Last week, the rot in the academy was laid bare for all to see. On Wednesday, the presidents of Harvard, Massachusetts Institute of Technology and the University of Pennsylvania, three of this country’s most prestigious educational institutions, testified on Capitol Hill in response to the apparent rise of antisemitism on college campuses. 

The hearing was long and tense, with all three presidents on the defensive as they sought to reassure Congress and the American people that their schools were not hotbeds of anti-Jewish hate. 

They did the exact opposite. 

It was the exchange with New York Rep. Elise Stefanik that grabbed the most headlines. In her questioning, all three presidents were asked whether or not students at their universities would be disciplined for statements calling for the genocide of Jews. All three equivocated. 

In one exchange, Stefanik asked Penn president Liz Magill whether or not calling for the genocide of Jews violated Penn’s rules or code of conduct. Magill answered, “If the speech turns into conduct, it can be harassment,” adding later that it was a “context-dependent decision.”

The same question was repeated multiple times to each of the three presidents, and all three of them gave similarly bewildering answers.

The immediate and surprisingly bipartisan reaction was almost unified horror. A group of congressional representatives — 71 Republicans and three Democrats — authored a letter demanding all three universities terminate their presidents. Josh Shapiro, the Democratic governor of Pennsylvania condemned Magill’s comments as “shameful.” Even left-wing academics like Harvard’s Laurence Tribe went on the attack.

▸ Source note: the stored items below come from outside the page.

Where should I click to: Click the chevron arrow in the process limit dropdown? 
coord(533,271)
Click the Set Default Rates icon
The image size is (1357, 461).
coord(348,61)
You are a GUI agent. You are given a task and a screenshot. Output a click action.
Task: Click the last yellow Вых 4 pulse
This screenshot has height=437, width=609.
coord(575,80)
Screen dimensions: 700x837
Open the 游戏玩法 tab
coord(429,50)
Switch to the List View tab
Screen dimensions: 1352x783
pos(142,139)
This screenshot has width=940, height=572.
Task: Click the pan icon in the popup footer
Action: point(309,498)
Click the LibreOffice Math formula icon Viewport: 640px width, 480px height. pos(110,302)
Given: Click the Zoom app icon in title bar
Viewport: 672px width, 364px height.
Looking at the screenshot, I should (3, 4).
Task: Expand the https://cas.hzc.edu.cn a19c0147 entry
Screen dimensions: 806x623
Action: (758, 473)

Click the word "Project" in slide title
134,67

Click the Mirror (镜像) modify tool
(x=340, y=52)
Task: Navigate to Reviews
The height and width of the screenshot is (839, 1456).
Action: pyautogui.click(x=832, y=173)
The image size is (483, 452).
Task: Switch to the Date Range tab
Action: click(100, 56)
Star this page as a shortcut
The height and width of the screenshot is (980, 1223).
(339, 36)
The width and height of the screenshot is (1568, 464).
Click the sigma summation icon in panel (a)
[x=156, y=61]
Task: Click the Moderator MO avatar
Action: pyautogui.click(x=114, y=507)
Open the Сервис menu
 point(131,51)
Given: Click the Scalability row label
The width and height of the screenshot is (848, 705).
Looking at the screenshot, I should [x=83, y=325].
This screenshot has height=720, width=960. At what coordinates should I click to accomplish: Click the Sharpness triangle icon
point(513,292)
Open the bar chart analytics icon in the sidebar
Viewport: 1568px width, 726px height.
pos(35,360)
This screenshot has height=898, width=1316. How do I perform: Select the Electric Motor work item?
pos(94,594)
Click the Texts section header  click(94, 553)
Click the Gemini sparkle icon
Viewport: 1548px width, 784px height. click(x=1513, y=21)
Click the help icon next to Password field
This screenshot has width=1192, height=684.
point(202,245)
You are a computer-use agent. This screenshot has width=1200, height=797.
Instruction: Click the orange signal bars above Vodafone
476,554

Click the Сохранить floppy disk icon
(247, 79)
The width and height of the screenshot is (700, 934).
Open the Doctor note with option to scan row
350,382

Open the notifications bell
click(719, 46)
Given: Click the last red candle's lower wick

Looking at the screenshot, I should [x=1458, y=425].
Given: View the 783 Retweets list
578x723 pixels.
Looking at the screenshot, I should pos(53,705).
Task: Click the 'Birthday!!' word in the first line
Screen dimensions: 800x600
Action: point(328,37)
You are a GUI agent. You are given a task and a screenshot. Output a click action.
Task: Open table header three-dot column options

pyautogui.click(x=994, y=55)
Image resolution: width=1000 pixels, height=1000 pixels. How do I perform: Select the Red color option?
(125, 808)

Damage from the hearing was so bad that all three presidents, particularly Magill and Gay were forced to try to clean up after their mess. Magill recorded a video apology that was so awkward and forced that some called it a “hostage video.” Gay released a statement, so corporate and homogenized that it must have been reviewed by hundreds of lawyers and public relations flacks. 

Since then, Magill has been forced to resign, while Gay remains under intense fire, including for new accusations of plagiarism in her doctoral dissertation, adding to her problems.

But if I may, I think most people are taking their eye off the ball here, and are missing the real problem with the testimony offered by these three.  

The issue is much less with the allowance of what may be hate speech directed at any single identity group on campus, but rather in the maddeningly uneven manner in which speech is policed in America’s universities. 

Social psychologist Jonathan Haidt, a professor at New York University, was clear in his evaluation of the problem. “As a professor who favors free speech on campus, I can sympathize with the ‘nuanced’ answers given by university presidents,” he began. “What offends me is that since 2015, universities have been so quick to punish ‘microaggressions,’ including statements intended to be kind, if even one person from a favored group took offense.”

It would be one thing if “contextual” attitudes about speech were evenly applied. Sadly, they aren’t. The decision to hem and haw about Jews while at the same time enthusiastically sanctioning students for minor transgressions aimed at other groups is indefensible.

The best way forward would be to entirely eliminate all speech codes from universities.

This was the reaction from the Foundation for Individual Rights in Education. FIRE actually attacked the university presidents for abandoning their university’s commitment to academic freedom and free expression, which they described as “already hanging by a thread.”

FIRE acknowledges, and even details boundaries to the First Amendment. Admittedly any call for mass-extermination of any group of people — Jew or otherwise — is very close, possibly over the line whereby speech is no longer legally protected. 

But again, the problem has less to do with what the line is, and more to do with the selective and hypocritical enforcement of it.

But as we sort all of this out, we do have a more fundamental question that must be asked.

Why are American universities seemingly attracting a radical and toxic group of hatemongers like a proverbial moth to a flame? Why are this country’s young people becoming simultaneously radicalized, with one in five 18 to 29 year olds now believing that the Holocaust is a myth, while also being so fragile as to not be able to cope with criticism?

It is an important question, because no matter what the rules about speech are on college campuses, we shouldn’t have to entertain possible consequences for speech that calls for ethnic extermination. Yet we do. Why? What have we done to our young people, and why is this debate even necessary?

Gagnon of Yarmouth is the chief executive officer of the Maine Policy Institute, a free market policy think tank based in Portland. A Hampden native, he previously served as a senior strategist for the Republican Governors Association in Washington, D.C.